4. Sehubungan pemikiran Umat Islam terhadap Tuhan melibatkan beberapa konsepsi ke-
esaan Tuhan, diantaranya konsepsi Aqidah dan konsepsi Tauhid.         
5. Q.S Al-Ikhlas merupakan pembuktian akan keesaan Allah SWT. Tauhid mempunyai
beberapa macam, ada tauhid uluhiyah, tauhid ubudiyah, dan tauhid rububiyah.
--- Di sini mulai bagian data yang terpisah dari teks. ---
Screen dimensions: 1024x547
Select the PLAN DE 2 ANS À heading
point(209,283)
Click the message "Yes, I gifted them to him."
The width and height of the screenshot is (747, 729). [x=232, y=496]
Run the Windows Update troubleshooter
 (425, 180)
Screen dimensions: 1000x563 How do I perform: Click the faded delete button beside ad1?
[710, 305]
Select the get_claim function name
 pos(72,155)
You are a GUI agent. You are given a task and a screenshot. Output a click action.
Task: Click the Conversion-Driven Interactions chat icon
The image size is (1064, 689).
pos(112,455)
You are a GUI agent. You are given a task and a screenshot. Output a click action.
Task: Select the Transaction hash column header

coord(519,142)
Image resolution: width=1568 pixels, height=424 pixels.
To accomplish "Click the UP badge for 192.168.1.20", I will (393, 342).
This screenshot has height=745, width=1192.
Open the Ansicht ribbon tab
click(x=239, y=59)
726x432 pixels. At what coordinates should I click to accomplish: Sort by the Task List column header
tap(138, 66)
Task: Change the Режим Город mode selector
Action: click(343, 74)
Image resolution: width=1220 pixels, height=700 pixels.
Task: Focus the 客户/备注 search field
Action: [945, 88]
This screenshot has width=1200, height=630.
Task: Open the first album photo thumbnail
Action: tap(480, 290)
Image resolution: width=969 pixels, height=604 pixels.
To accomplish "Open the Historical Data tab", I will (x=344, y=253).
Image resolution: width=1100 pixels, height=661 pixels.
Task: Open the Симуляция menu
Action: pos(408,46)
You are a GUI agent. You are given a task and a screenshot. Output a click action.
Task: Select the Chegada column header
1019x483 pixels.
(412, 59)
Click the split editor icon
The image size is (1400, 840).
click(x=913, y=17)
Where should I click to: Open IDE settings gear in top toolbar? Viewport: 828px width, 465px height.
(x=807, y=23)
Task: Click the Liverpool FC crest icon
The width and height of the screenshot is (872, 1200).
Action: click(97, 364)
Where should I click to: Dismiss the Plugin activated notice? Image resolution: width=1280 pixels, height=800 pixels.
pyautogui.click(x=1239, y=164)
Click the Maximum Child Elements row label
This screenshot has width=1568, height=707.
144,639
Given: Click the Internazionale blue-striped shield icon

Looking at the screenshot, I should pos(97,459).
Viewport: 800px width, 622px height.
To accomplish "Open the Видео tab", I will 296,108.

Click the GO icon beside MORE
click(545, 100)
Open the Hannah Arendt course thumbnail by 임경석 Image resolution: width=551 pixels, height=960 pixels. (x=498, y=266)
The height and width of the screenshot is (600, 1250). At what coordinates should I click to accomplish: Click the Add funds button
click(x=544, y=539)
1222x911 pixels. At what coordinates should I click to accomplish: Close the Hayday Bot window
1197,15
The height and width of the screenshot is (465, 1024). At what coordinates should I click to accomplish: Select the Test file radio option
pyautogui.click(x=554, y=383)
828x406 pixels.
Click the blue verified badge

6. Pemikiran terhadap Tuhan yang melahirkan Ilmu Tauhid, Ilmu Kalam, atau Ilmu
Ushuluddin di kalangan umat Islam, timbul sejak wafatnya Nabi Muhammad SAW. Secara
garis besar, ada aliran yang bersifat liberal, tradisional, dan ada pula yang bersifat di antara
keduanya.

D. Penutupan
Kesimpulan
Dari pembahasan di atas kita dapat menyimpulkan bahwa kemudian yang dimaksud
konsep ketuhanan menurut pemikiran manusia adalah konsep yang didasarkan atas hasil
pemikiran baik melalui pengalaman lahiriah maupun batiniah, baik yang bersifat penelitian
rasional maupun pengalaman batin. Allah sebagai wujud yang tidak terbatas maka hakikat
dirinya tidak akan pernah dicapai namun pemahaman tentang-Nya dapat dijangkau sehingga
kita mengenal-Nya dengan pengenalan yang secara umum dapat diperoleh melalui jejak dan
tanda-tanda yang tak terhingga.
 Konsep Ketuhanan dapat diartikan sebagai kecintaan, pemujaan atau sesuatu yang
dianggap penting oleh manusia terhadap sesuatu hal (baik abstrak maupun
konkret).Keimanan tidak hanya diucapkan lewat bibir, tapi juga harus diyakini dalam hati,
dan dibuktikan lewat perbuatan. Iman atau kepercayaan merupakan dasar utama seseorang
dalam memeluk sesuatu agama karena dengan keyakinan dapat membuat orang untuk
melakukan apa yang diperintahkan dan apa yang dilarang oleh keyakinannya tersebut atau
dengan kata lain iman dapat membentuk orang jadi bertakwa.